◆ **THE REQUEST**
Copy every line from the items below that contains the word "Select". Case matters, so count only matches with the same capitalization.

◆ **RECORDS PROVIDED**

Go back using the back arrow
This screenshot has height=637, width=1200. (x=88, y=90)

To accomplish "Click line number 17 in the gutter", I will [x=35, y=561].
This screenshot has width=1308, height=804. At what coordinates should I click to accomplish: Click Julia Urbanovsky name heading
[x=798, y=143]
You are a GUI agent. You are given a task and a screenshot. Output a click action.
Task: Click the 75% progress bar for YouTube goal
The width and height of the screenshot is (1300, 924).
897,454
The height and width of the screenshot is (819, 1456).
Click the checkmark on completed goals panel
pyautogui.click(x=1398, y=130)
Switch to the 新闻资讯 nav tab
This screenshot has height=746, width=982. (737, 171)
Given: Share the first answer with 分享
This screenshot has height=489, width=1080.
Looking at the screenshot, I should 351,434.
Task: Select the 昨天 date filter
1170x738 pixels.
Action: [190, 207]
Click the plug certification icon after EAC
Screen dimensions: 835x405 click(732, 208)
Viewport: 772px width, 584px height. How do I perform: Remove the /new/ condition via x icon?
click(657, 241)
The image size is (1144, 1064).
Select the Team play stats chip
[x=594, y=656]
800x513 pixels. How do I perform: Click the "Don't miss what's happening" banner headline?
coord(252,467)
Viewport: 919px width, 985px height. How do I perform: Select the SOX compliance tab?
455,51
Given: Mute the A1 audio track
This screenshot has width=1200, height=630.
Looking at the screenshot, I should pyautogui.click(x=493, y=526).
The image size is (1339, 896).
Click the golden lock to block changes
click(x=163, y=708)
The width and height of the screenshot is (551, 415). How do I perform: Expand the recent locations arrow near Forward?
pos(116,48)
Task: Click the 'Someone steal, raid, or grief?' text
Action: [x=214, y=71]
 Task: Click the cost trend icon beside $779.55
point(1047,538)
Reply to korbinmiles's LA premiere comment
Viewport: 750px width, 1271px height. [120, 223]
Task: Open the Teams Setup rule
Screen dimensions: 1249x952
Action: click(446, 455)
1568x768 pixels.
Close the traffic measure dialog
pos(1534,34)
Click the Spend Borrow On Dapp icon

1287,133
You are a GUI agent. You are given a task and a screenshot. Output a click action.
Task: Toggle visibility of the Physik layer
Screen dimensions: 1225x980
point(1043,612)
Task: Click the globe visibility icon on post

◆ **ANSWER TO THE TASK**
Task: Select the 昨天 date filter
Select the Team play stats chip
Viewport: 919px width, 985px height. How do I perform: Select the SOX compliance tab?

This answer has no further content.